Both films deal with the story of a young man in a big city, whose struggles ultimately lead him to crime and while Mehta’s protagonist Deepak Singh (Rajkummar Rao) is married and does it for his family, Manoj Bajpayee, who played the lead in the earlier film, does it to show others that he can overcome odds. Both characters are forced into crime, and tragedy is the overlying emotion in both films.

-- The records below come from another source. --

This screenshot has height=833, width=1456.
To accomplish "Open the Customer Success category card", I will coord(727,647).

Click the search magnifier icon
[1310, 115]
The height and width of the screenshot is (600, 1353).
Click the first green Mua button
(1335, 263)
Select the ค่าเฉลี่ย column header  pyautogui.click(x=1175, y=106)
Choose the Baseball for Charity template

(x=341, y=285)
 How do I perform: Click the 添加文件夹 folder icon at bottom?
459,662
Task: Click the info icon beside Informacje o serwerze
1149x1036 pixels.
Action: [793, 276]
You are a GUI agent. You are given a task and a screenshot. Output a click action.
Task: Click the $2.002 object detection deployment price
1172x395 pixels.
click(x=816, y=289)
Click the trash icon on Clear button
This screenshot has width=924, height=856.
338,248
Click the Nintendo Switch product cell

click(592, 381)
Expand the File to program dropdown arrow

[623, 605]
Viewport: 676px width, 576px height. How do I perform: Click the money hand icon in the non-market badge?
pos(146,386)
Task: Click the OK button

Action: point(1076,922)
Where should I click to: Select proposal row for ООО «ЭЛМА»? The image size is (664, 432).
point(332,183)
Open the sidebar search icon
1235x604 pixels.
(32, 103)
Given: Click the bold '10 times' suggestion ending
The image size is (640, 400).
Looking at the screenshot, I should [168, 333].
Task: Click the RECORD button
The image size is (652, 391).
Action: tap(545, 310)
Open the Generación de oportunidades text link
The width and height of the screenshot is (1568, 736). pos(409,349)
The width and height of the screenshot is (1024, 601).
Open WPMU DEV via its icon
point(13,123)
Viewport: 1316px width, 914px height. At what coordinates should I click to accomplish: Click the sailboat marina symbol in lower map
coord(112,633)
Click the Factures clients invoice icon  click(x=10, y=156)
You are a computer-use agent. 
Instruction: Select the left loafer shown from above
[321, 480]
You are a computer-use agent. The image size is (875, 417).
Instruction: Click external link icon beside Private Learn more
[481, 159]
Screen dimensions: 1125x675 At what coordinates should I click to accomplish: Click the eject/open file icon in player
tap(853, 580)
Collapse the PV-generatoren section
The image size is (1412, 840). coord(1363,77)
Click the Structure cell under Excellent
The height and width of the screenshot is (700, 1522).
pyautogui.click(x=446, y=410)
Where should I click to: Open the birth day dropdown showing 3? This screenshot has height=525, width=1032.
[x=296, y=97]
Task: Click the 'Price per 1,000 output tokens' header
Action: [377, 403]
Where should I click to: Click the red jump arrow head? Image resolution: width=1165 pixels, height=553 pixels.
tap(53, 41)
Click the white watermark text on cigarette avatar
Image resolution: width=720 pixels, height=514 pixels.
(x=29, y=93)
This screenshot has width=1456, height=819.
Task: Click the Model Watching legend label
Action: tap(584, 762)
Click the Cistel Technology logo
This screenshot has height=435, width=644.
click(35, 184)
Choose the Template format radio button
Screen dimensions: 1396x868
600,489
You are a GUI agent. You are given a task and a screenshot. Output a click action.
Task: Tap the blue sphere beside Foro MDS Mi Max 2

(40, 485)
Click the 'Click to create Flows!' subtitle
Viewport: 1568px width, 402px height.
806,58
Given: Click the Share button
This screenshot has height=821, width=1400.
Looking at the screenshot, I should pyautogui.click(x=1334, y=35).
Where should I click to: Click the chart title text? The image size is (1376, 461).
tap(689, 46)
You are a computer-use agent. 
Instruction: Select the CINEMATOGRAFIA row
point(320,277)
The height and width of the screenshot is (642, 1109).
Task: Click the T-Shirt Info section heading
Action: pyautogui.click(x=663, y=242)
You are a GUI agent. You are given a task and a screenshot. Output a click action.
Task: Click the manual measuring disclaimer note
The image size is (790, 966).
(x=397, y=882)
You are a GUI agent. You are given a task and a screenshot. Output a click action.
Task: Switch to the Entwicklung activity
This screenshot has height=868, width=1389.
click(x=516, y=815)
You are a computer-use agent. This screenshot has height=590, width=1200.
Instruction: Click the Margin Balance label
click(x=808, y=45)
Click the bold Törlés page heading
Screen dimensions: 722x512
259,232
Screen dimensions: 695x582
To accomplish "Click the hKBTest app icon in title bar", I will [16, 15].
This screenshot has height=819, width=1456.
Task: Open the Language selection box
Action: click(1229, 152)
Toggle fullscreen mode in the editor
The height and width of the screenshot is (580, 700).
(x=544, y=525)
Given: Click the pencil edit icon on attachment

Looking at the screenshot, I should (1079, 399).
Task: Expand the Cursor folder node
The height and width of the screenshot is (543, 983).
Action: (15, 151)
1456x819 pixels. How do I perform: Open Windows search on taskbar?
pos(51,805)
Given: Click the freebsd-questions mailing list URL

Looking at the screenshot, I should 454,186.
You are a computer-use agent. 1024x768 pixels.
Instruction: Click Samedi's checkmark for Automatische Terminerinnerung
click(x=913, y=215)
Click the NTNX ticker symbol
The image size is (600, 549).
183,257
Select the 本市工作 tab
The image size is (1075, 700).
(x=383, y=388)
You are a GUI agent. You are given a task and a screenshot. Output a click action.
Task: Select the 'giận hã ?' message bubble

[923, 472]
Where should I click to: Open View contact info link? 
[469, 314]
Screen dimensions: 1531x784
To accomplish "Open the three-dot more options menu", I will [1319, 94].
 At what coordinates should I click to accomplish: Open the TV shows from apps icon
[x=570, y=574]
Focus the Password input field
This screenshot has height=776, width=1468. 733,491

In CityLights, one can’t help feeling the foreboding of disaster from the moment Deepak and his wife (Patralekhaa) decide to move to Mumbai in search of a better life. The debt-ridden cloth merchant persuades his wife that it is the city where “no one sleeps hungry”.
Mehta’s camera follows the life of this simpleton as he wades into the muck of the dirty underbelly, where guile and deceit wait at every lurking corner. In our modern-day cynical worldview, we choose to call this deception and callousness a ‘reality check’, as if the real and the bad were one and the same thing, were always meant to be so.
Mehta’s world, however, does not believe in whole black and whites. All three characters in the film are coloured in grey, albeit the colour has been forced on all of them. Rao, for all his innocence, ultimately does succumb to the traps of a society, which has no place for his goodness. Here, he will always be the victim, the sufferer. His wife too is forced to see reason in first, accepting the job of a bar dancer, and later, understanding that her husband will have to do wrong to do right, a fact that is not etched out in as many words in the film, but one that Mehta does not need words to explain. In their respective roles, both Rao and Patralekhaa have done well. But, the newcomer-actor could perhaps have delivered her lines a bit more clearly. It is difficult to make out if the nasal twang is affected to help her slip into her character better, but it doesn’t exactly work.
Rao has acted after a manner that has come to be expected of him. As a man exploited by everyone and everything around him, he simply tugs at your heart. But, the real surprise of the lot is Manav Kaul as Rao’s boss, the supervisor of the security firm he works in.
Slipping effortlessly into his role, Kaul works up the part of a man tired of lugging others’ ill-gotten wealth and getting humiliated. Like Deepak, he too is a victim of the system’s ruthlessness, forever damned to poverty if he does not snatch his dignity. Kaul’s smiling yet brooding Vishnu is as authentic as anyone who has known life only to be a struggle, pretty much like the old building he stays in, surrounded on all sides by high-rises in the city of dreams. Mahesh Bhatt must be credited for having picked Kaul as much as for having agreed to produce a film like this one.
However, the script is not without wrinkles. The film’s music, nice at first, starts to get annoying by the time it reaches the halfway mark. If the object was to use music as a device to heighten the tragedy, then the device was forced. In a story this strong, with actors this good, the film did not need music this much. When everything else was inspired by Metro Manila, then why was music not as conservatively used? This is the only question that makes CityLights stop short of being an exceptional film.